[Begin Entries provided]
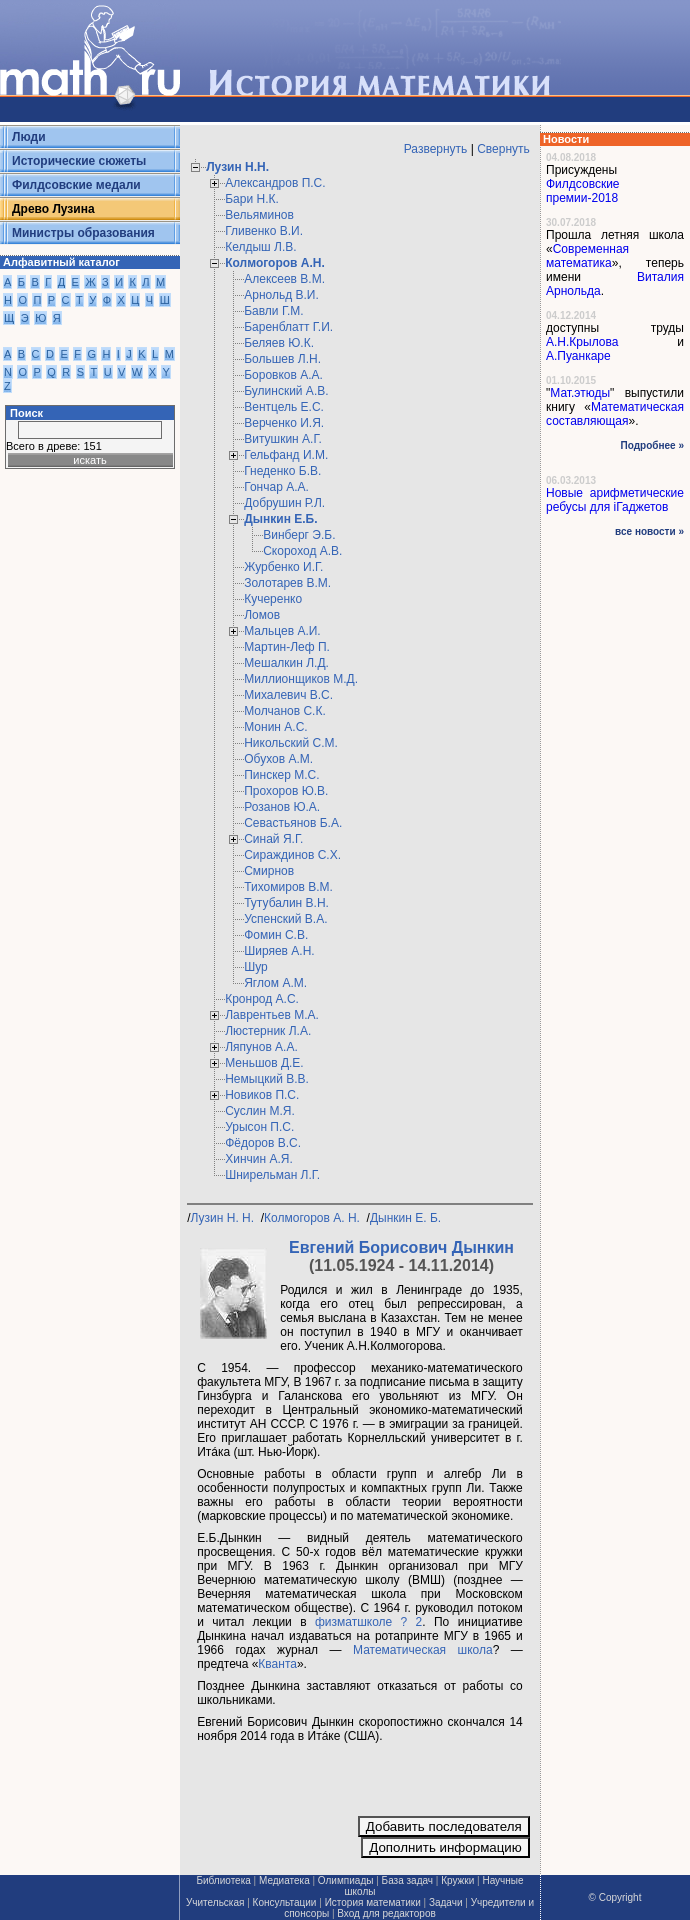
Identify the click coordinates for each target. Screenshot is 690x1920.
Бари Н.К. (252, 199)
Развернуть (436, 149)
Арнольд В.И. (281, 295)
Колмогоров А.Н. (275, 263)
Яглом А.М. (275, 983)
[End Entries provided]
- [Task prompt]: Copy every line of the rows above, requests included, but multiply each coordinate in the answers by 1.1 and round it to a whole number, with halves going up. Leave every other number as it is and leave out the pictures.

- [Answer for the task]:
Identify the click coordinates for each target. Screenshot is 690x1920.
Бари Н.К. (277, 219)
Развернуть (480, 164)
Арнольд В.И. (309, 325)
Колмогоров А.Н. (303, 289)
Яглом А.М. (303, 1081)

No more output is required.